By Josh Bryant, MFS, CSCS, PES ProSource
What do drop sets, the “rest pause” method, and the Weider principle of “cheating” all have in common? All are scientifically proven muscle-building methods that have been used by champions in the trenches.
Let’s take a look at a ‘hybrid’ that synergistically combines these three methods!
Traditional Drop Sets
Do as many reps as possible, strip off some plates, continue until momentary muscular failure is reached. Take some more weight off and keep on going! The drop set has been responsible for building muscle and chiseling physiques for generations of iron disciples. These were a favorite of Larry Scott over a half-century ago, and are still used by today’s champions.
In their simplest form, drop sets are performed with selectorized machines. Upon failure at one weight, drop the pin to a lighter weight and perform another set.

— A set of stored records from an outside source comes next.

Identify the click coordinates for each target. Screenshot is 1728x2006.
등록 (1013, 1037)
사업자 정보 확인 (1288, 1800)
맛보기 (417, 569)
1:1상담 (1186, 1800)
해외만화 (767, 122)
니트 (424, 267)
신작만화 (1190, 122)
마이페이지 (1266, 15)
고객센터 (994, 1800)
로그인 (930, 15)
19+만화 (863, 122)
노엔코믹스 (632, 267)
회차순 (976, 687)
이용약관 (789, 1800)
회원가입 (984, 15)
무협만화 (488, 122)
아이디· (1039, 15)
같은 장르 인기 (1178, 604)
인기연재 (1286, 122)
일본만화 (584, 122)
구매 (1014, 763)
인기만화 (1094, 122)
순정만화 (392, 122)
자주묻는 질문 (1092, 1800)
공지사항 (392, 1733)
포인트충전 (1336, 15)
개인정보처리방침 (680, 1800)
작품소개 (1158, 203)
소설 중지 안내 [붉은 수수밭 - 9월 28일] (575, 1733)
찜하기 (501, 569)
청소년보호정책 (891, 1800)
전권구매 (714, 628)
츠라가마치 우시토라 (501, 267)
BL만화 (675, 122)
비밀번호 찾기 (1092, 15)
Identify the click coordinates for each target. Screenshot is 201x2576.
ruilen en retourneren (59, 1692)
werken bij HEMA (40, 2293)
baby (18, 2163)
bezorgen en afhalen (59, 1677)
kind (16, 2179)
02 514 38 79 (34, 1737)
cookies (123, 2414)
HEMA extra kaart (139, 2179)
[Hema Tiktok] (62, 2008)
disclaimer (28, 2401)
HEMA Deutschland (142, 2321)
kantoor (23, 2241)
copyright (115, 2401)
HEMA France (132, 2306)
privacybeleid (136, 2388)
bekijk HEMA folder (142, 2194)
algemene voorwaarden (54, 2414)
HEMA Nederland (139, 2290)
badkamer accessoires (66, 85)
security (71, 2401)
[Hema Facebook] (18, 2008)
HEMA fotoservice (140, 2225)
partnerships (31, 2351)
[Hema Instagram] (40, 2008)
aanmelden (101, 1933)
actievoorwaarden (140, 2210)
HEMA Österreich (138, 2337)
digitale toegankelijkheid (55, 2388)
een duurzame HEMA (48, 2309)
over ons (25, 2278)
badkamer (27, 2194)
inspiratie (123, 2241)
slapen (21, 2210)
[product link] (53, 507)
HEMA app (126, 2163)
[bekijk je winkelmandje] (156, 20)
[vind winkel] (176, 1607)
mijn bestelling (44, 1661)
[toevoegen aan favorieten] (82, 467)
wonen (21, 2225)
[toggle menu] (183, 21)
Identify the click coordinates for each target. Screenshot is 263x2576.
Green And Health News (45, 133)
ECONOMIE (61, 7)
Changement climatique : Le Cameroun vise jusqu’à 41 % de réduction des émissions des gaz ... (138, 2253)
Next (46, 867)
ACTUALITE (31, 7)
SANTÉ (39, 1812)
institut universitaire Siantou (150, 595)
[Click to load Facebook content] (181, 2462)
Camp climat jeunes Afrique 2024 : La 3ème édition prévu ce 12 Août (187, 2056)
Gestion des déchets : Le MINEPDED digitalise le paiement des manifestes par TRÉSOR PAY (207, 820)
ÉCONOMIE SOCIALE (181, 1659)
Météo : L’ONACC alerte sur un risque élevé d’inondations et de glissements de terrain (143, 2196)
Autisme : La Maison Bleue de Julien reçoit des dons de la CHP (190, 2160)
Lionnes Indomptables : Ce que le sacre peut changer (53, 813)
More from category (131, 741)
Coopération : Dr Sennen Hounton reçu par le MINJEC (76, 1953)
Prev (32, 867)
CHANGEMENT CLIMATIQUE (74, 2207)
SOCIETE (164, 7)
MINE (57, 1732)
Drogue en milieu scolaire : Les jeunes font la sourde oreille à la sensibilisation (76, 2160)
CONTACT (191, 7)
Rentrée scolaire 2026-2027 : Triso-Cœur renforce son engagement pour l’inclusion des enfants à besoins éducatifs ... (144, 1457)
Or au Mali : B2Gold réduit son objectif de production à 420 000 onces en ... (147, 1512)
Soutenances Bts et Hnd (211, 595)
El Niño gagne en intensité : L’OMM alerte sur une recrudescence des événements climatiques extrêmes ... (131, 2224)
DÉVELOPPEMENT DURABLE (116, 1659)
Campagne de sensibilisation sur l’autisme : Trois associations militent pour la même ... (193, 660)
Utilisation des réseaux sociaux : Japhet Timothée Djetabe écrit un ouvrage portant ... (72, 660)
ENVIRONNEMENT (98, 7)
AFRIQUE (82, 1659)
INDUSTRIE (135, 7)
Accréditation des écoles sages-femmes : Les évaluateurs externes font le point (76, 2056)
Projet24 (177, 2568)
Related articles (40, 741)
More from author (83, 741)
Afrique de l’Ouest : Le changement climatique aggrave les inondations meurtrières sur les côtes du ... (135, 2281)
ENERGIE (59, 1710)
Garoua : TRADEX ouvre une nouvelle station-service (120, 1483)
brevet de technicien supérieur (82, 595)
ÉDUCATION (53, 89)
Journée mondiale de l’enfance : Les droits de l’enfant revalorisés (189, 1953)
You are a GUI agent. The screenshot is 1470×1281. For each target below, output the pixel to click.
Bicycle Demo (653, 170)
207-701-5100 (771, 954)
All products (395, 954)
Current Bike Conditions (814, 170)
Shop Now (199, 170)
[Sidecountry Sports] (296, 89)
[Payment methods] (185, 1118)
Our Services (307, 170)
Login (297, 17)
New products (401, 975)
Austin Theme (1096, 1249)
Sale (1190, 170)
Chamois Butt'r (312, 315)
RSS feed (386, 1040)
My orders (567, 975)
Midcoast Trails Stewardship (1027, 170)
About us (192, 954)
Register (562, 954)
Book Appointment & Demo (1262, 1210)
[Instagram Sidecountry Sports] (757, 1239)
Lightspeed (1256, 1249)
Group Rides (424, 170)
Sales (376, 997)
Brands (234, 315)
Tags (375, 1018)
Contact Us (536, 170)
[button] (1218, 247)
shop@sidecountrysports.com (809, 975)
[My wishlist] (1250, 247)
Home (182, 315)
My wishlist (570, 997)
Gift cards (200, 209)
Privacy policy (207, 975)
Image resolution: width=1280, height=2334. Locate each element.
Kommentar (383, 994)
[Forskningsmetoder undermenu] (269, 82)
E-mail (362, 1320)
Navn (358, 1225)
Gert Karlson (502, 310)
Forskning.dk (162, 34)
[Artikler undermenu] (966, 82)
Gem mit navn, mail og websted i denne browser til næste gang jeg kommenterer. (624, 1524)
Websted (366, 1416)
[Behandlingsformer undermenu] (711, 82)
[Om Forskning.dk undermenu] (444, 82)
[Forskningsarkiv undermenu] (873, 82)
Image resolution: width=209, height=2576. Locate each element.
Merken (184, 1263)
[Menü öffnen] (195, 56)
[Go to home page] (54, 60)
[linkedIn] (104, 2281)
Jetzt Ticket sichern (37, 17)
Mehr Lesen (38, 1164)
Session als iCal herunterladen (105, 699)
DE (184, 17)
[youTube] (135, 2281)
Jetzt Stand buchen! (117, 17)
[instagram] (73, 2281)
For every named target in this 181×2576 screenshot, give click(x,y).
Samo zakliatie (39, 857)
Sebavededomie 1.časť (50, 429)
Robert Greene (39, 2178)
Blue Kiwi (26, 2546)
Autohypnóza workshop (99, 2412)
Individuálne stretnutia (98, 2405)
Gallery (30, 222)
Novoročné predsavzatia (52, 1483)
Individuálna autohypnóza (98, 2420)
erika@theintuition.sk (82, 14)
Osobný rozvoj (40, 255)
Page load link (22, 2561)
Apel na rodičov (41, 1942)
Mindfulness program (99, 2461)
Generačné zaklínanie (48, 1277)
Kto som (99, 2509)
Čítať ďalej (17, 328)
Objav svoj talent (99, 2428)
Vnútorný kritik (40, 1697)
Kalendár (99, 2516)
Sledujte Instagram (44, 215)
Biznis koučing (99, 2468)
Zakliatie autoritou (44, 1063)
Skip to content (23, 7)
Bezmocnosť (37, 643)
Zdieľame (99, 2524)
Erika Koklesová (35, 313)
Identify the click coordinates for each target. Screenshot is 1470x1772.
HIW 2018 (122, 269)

Hardcore trainees will opt for the free weights when utilizing drop sets. On the Incline Bench Press an example is a “strip set;” do as many reps as possible with three weights on each side of a barbell, rack the weight, take one of the plates off and continue with two weights on each side of the bar until failure, then strip the bar down to one plate and do one more set to failure. Dumbbells can also be used for drop sets. Once you fail with a pair of dumbbells, grab a lighter pair and keep on going.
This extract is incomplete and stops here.